Be careful when showing previous submission data to a front-end user.

In this demo, we only showed a count and a total value based on the submitted email address. We did not show private notes, full entry details, payment information, or personal data from other fields.

Before using this on a live site, ask:

  • Is this data safe to show to the person submitting the form?
  • Could someone type another person’s email and see information they should not see?
  • Should this summary be shown only to admins?
  • Should the result be stored in an admin-only field instead of shown in the confirmation?

For sensitive workflows, use the admin notification or administrative field approach instead of showing previous submission data in a public confirmation message.

Final Confirmation Message Used in This Demo

Here is the final confirmation message from the working demo:

Thanks for your request.
Here is the submission history we found for {Email:1}:
Previous submissions before this request:
{Email:1:gwp_count_matched_entries form_id="5" match_id="1"}
Total matching submitted value:
{Email:1:gwp_sum_matched_entries_values form_id="5" match_id="1" return_id="4" raw="true"}

Replace the IDs with your own form and field IDs.

Use this as the starting point, then test it with repeated submissions using the same email address.

Final Recommendation

Advanced Merge Tags can help you show useful Gravity Forms submission history without manually checking previous entries.

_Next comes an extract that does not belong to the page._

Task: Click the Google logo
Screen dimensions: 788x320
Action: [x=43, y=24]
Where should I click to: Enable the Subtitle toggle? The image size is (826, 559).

In this tutorial, we used a returning email address to:

  • count previous Gravity Forms submissions
  • calculate the total submitted value from matching entries
  • show the result in a confirmation message
  • optionally store the result in an administrative text field

For most use cases, start with the confirmation method. It is easier to test, easier to explain, and gives immediate context after the form is submitted.

For more advanced entry lookup workflows, review the official Advanced Merge Tags documentation and test each modifier in the exact context where you plan to use it.

Frequently Asked Questions

Can Gravity Forms show previous submissions?

Gravity Forms can show submitted values through merge tags. With GravityWP Advanced Merge Tags, you can extend that behavior by counting or calculating values from matching entries.

How can I count previous Gravity Forms submissions by email?

Use gwp_count_matched_entries with the submitted Email field as the match value. In this tutorial, the Email field was Field ID 1, and the merge tag counted entries from Form ID 5 where the Email field matched the submitted email.

Can I calculate the total value from previous Gravity Forms submissions?

Yes. Use gwp_sum_matched_entries_values to sum a numeric field from matching entries. In this demo, we summed the Request Value field from entries that matched the submitted email address.

Can I show the result in a confirmation message?

Yes. The working demo showed the previous submission count and total matching submitted value inside a Gravity Forms confirmation message.

Can I store the result inside the entry?

Yes. You can store resolved merge tag output in Administrative Text fields if the Advanced Merge Tags setting for replacing merge tags in Administrative Text fields is enabled. In this demo, the previous submission count worked in an administrative field.

Do I need custom code for this setup?

No custom PHP was used in this demo. The setup used Gravity Forms fields, confirmation text, and GravityWP Advanced Merge Tags.

Should I show previous submission data to users?

Only show data that is safe for the submitter to see. For sensitive workflows, send the summary to an admin notification or store it in an administrative field instead of showing it in a public confirmation message.